Background: The earlobe has long been an anatomic location for personal adornment. From piercings to endless styles of ear rings, just about every conceivable variation of jewelry has been adapted to be applied to the earlobe. One of the more recent practices of earlobe fashion has been that or stretching or gauging the earlobe with the placement of various inserts.
By the gradual use of increasing size metal inserts, an earlobe hole is stretched out to some incredible sizes. This process of stretching is well known in plastic surgery as tissue expansion. The gauged earlobe is just a miniature version of it applied for cosmetic purposes to the diminuitive earlobe.
Like the lessons learned in tissue expansion surgery, the skin can be satisfactorily stretched provided that it is not done too fast or the skin stretched too far. In the case of the earlobe, the stretched earlobe rim of skin survives by the blood flow coming in from both ends.

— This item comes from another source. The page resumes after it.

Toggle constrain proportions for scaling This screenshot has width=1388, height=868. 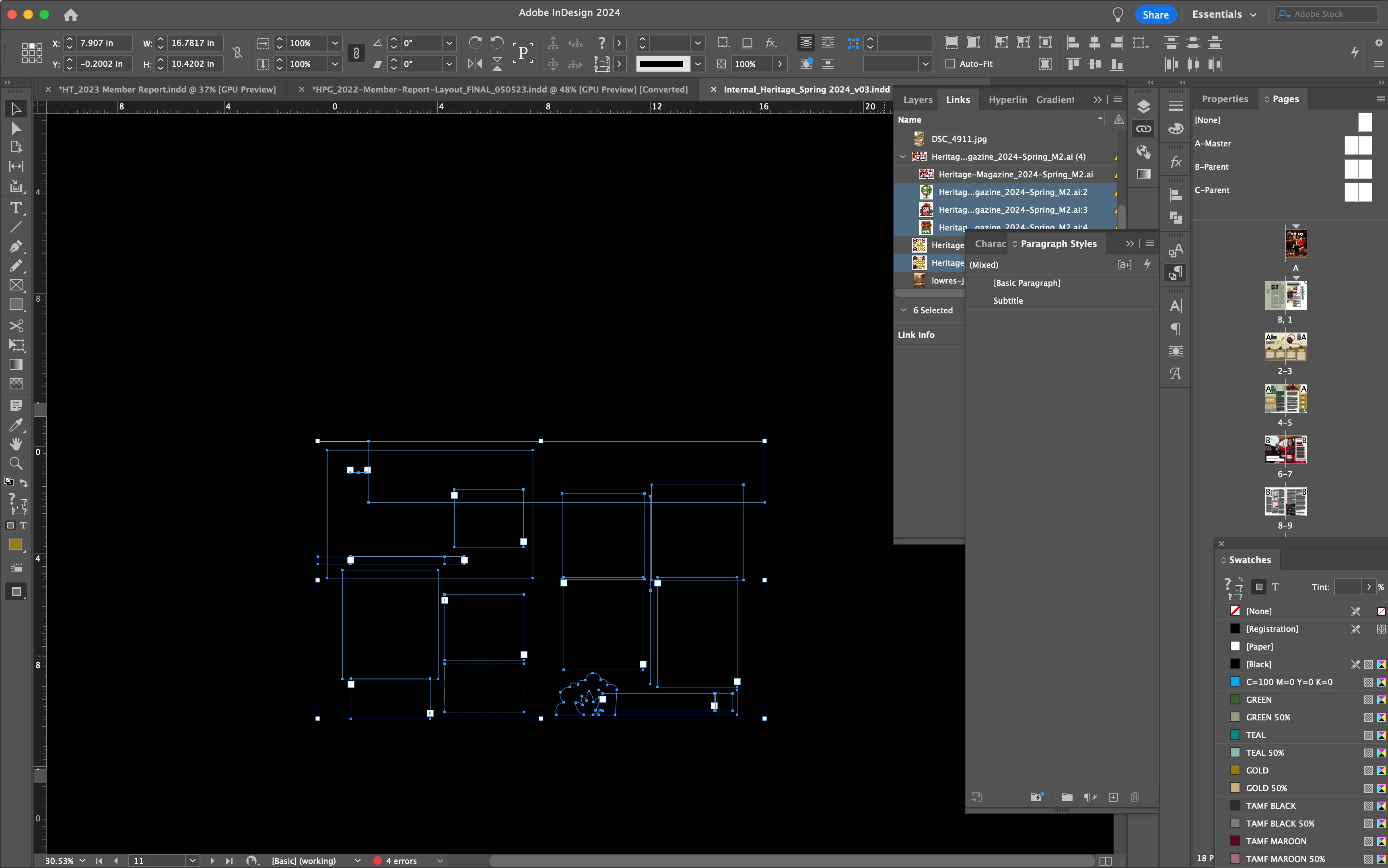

But when it gets stretched too thin, the blood supply is cut off and a central ischemic zone develops in which the skin dies. This causes the earlobe hole to be transformed into two hanging skin flaps as it falls apart.



Case Highlights:
1) Gauging of the earlobe makes an enlarged hole at the expense of the earlobe skin and blood supply. If stretched too quickly or too far, it can tear the remaining earlobe skin.
2) The torn stretched earlobe presents two skin flaps (tubes) which can be shortened and put back together, restoring the original size and shape of the earlobe.
3) A repaired gauged earlobe can sustain a secondary piercing but can never again be stretched or expanded.